▶ Your instructions:
Update the part of the entries that opens with the line containing "You are a GUI" and closes with the end of the entries, replacing "Instruction" with "Step" and leaving everything else unchanged. Give only that part, and leave the pictures out of your answer.
-- Begin Provided information --
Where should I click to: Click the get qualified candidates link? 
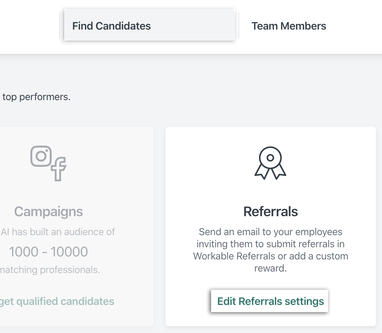tap(57, 302)
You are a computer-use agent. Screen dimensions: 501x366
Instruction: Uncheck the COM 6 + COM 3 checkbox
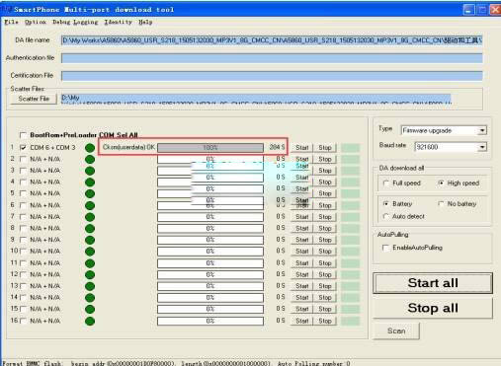(23, 148)
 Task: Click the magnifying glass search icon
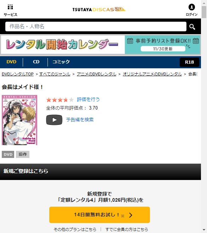tap(192, 27)
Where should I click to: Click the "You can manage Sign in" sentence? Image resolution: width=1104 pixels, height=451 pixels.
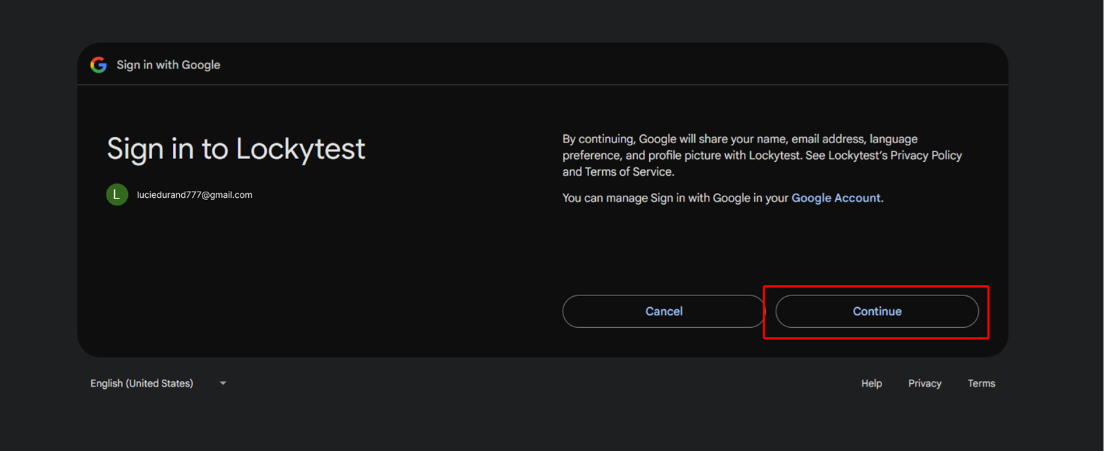674,198
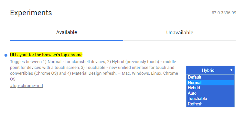The height and width of the screenshot is (119, 245).
Task: Click the dropdown arrow beside Hybrid
Action: tap(231, 70)
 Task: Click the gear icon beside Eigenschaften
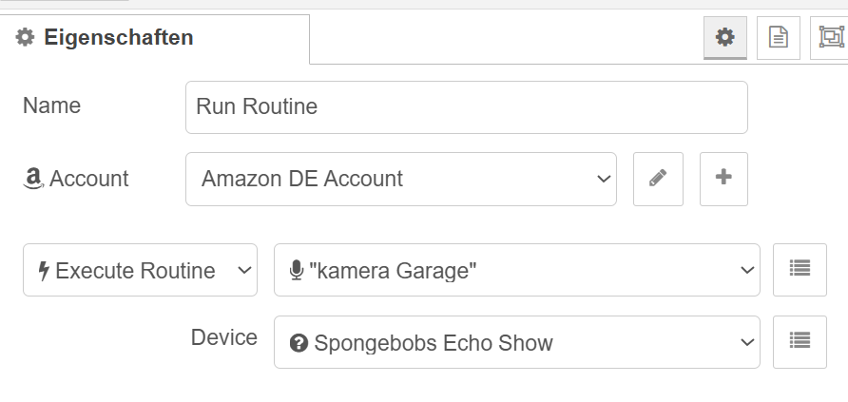25,38
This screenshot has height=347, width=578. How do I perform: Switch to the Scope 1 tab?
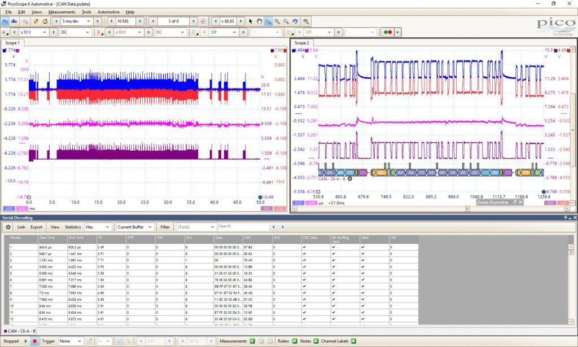(12, 43)
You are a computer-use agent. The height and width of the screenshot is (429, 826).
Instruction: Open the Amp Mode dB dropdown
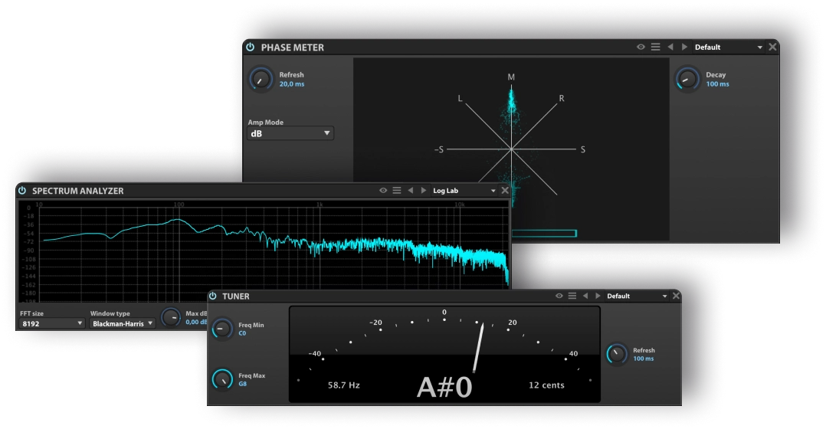click(x=290, y=133)
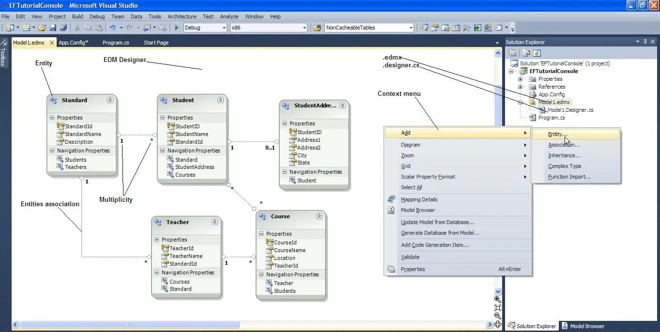Select Entity... from the Add submenu
Viewport: 660px width, 332px height.
pyautogui.click(x=557, y=134)
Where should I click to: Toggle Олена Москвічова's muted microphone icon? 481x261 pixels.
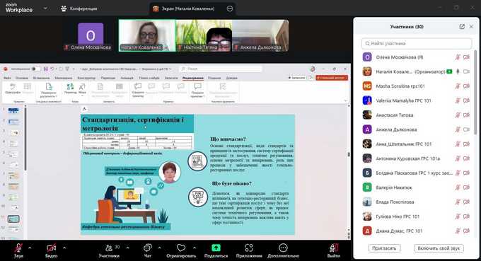click(458, 57)
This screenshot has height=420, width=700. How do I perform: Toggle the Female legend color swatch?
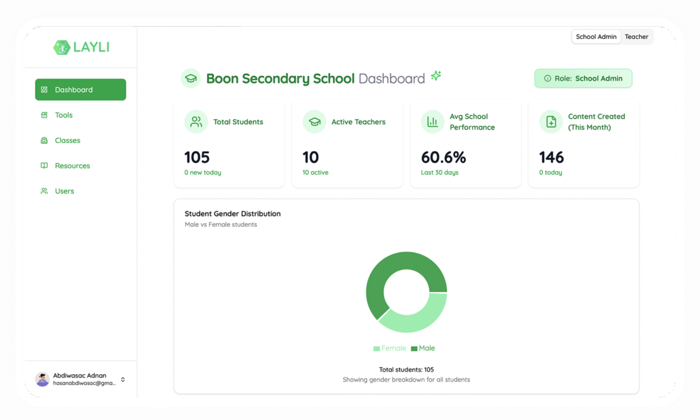click(x=377, y=349)
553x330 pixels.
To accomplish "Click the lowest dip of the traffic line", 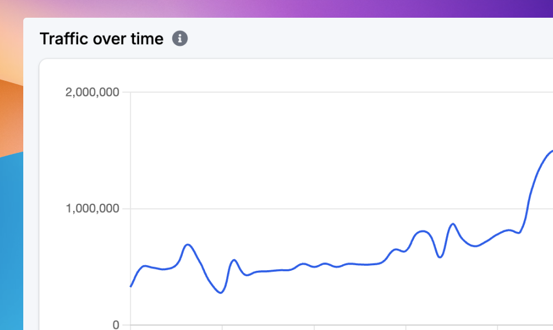I will click(x=221, y=292).
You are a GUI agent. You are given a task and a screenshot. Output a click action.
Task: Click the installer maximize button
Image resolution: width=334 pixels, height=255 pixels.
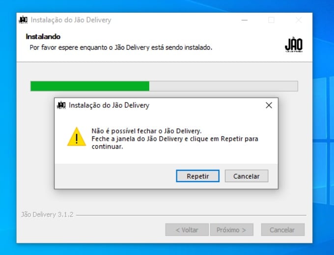[271, 20]
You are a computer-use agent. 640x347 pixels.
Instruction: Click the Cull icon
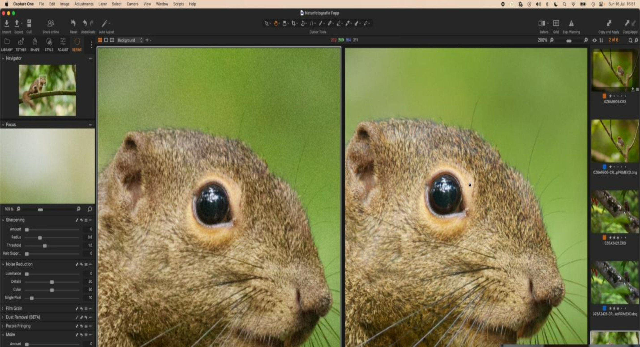click(x=29, y=24)
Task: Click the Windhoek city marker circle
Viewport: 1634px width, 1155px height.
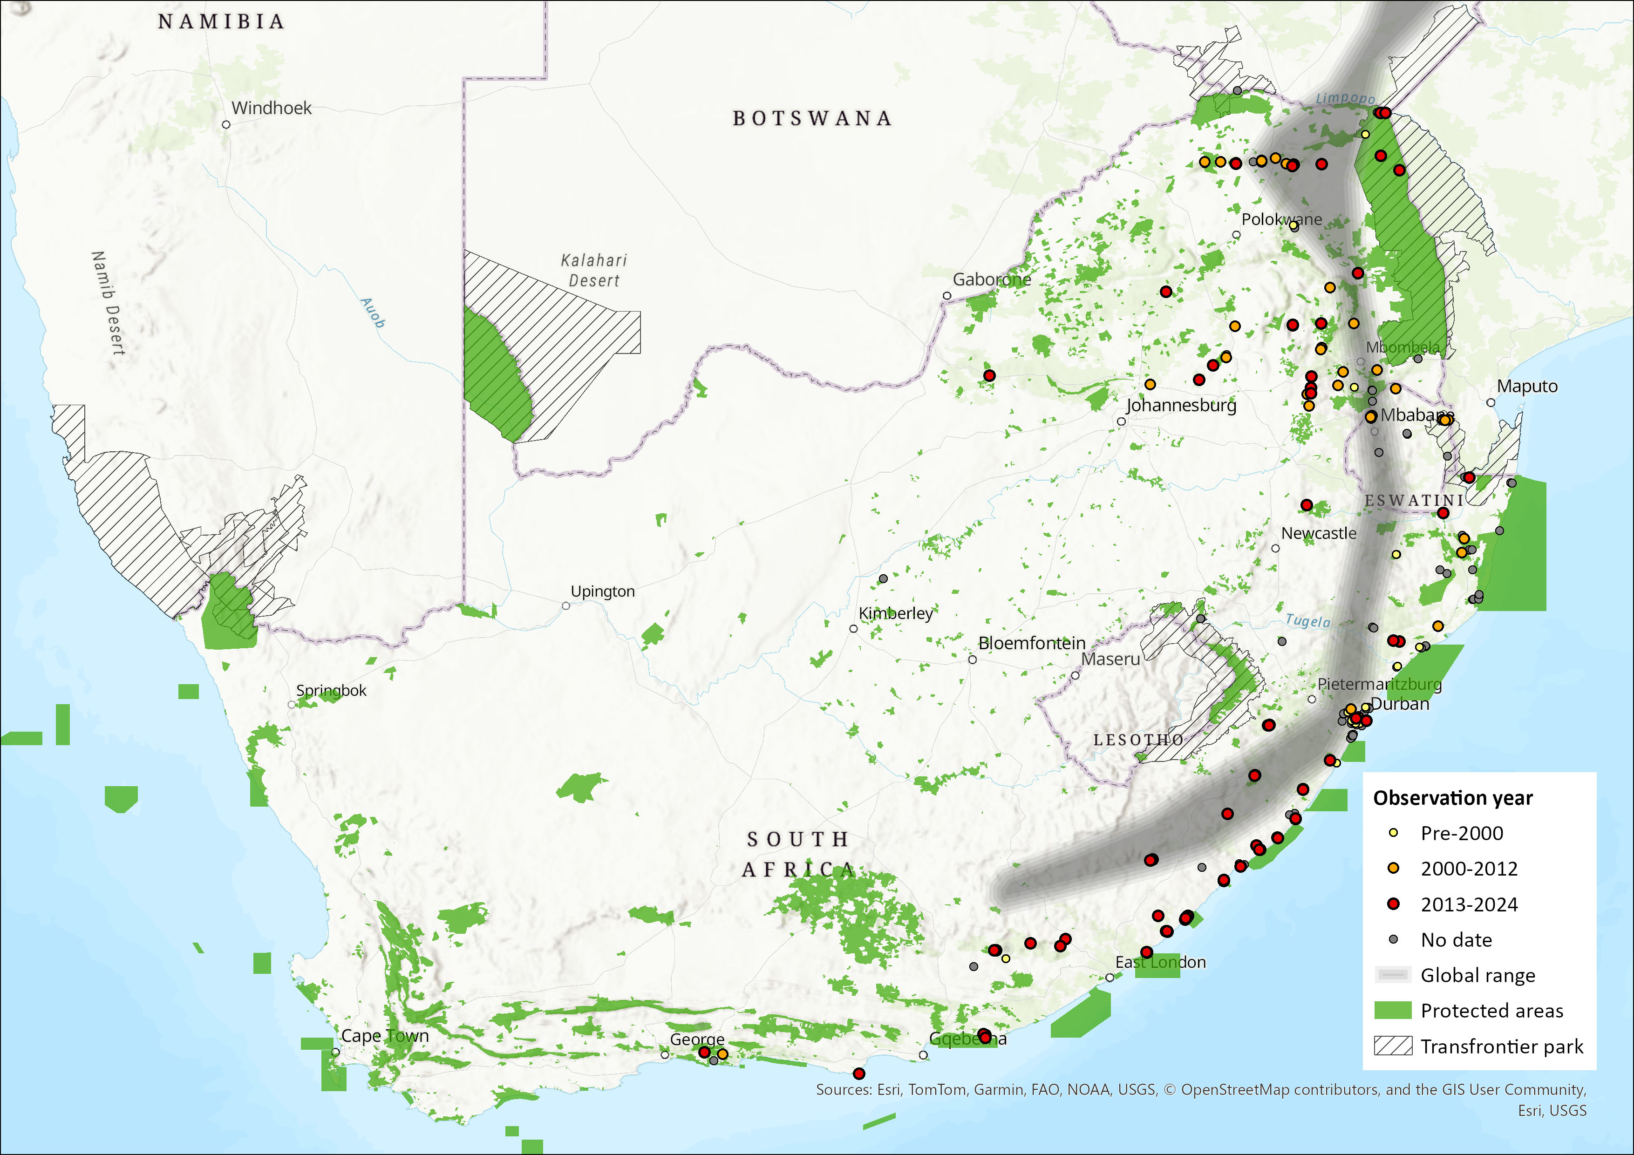Action: tap(226, 125)
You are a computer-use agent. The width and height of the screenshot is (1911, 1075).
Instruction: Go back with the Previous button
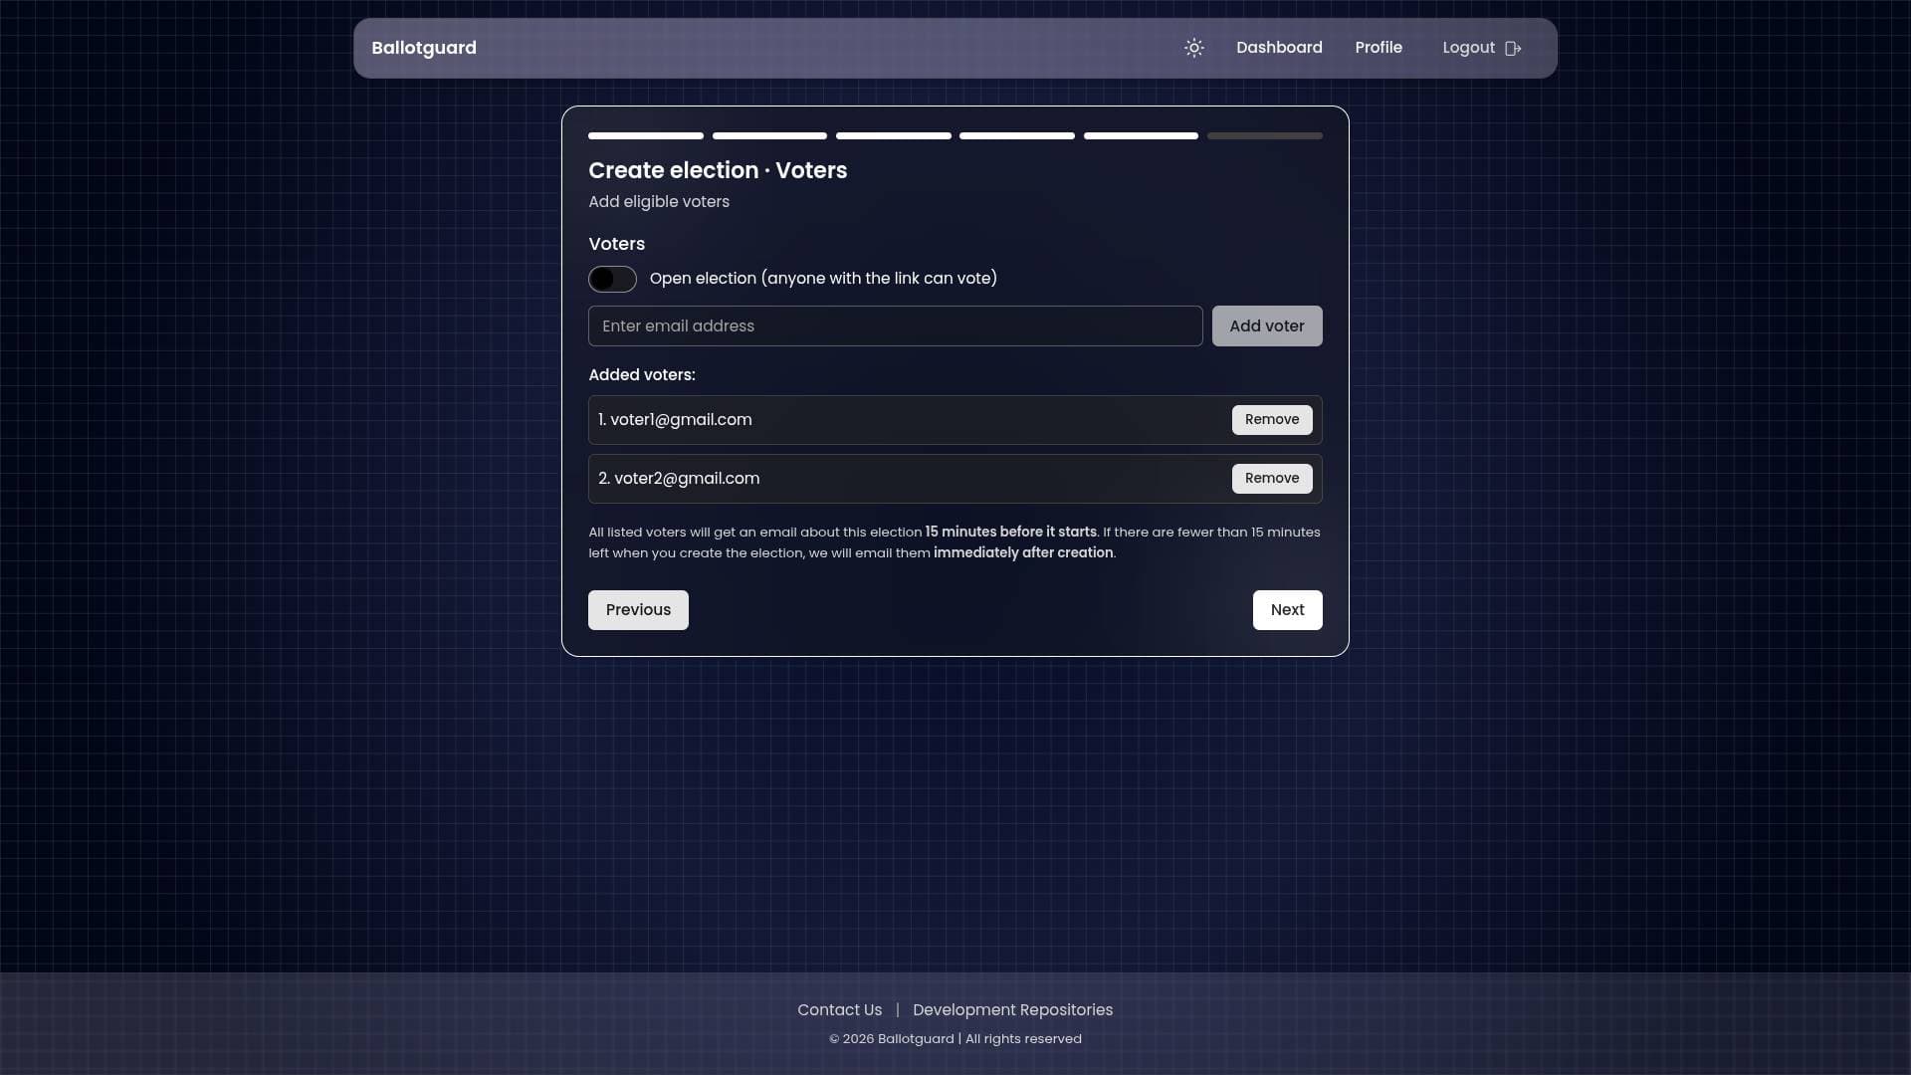coord(637,609)
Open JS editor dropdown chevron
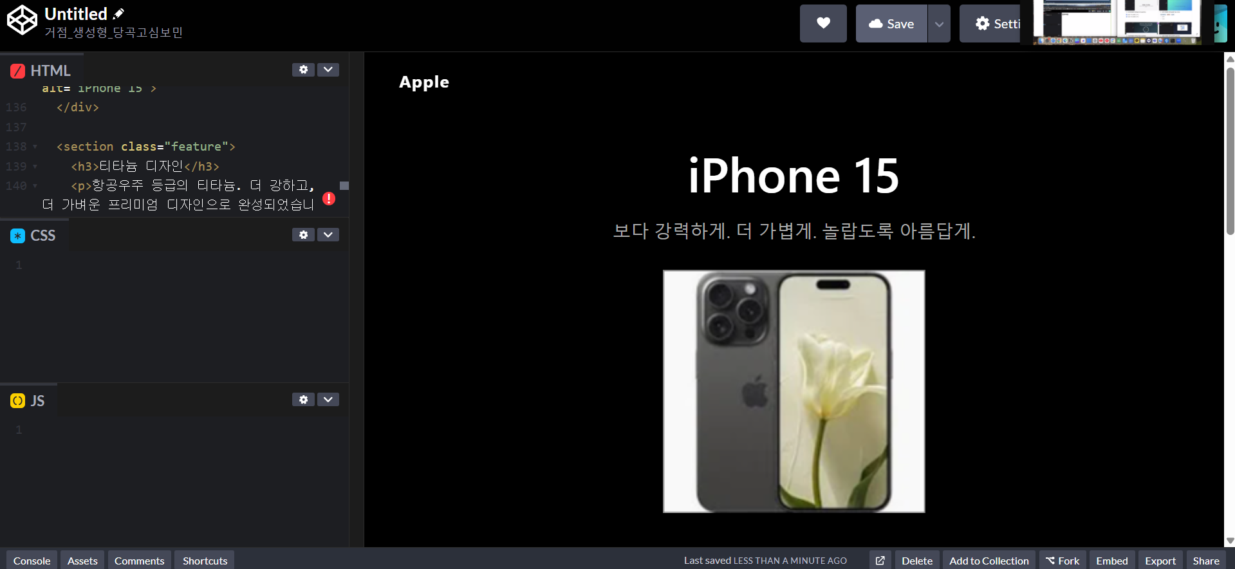Screen dimensions: 1235x569 pyautogui.click(x=328, y=400)
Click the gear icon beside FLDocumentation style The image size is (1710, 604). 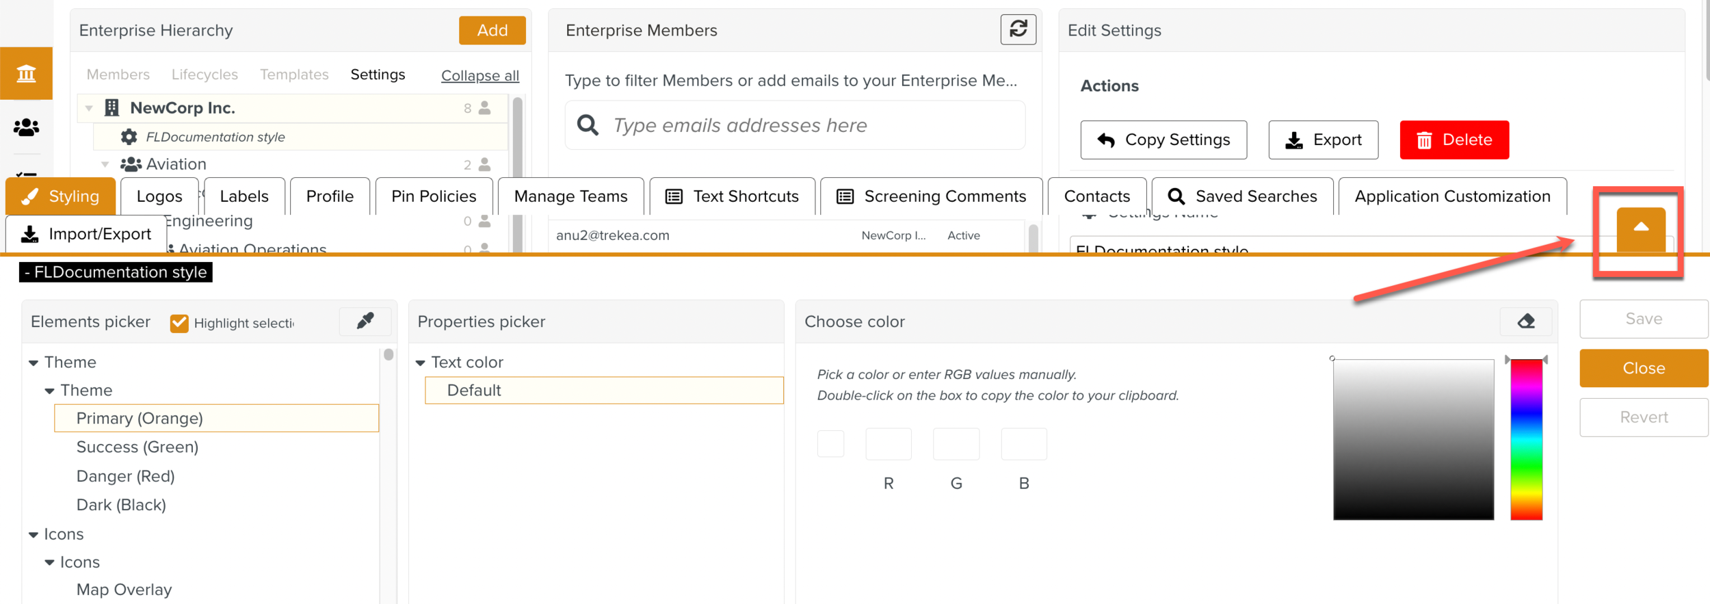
-- End Provided information --
▶ Response for this exercise:
You are a GUI agent. You are given a task and a screenshot. Output a click action.
Task: Click the installer maximize button
Image resolution: width=334 pixels, height=255 pixels.
[271, 20]
You are a computer-use agent. 640x347 pixels.
Step: Click the Cull icon
click(x=29, y=24)
Task: Click the Windhoek city marker circle
Viewport: 1634px width, 1155px height.
Action: tap(226, 125)
You are a computer-use agent. The width and height of the screenshot is (1911, 1075).
Step: Go back with the Previous button
coord(637,609)
Open JS editor dropdown chevron
Screen dimensions: 1235x569 pyautogui.click(x=328, y=400)
Click the gear icon beside FLDocumentation style The image size is (1710, 604). 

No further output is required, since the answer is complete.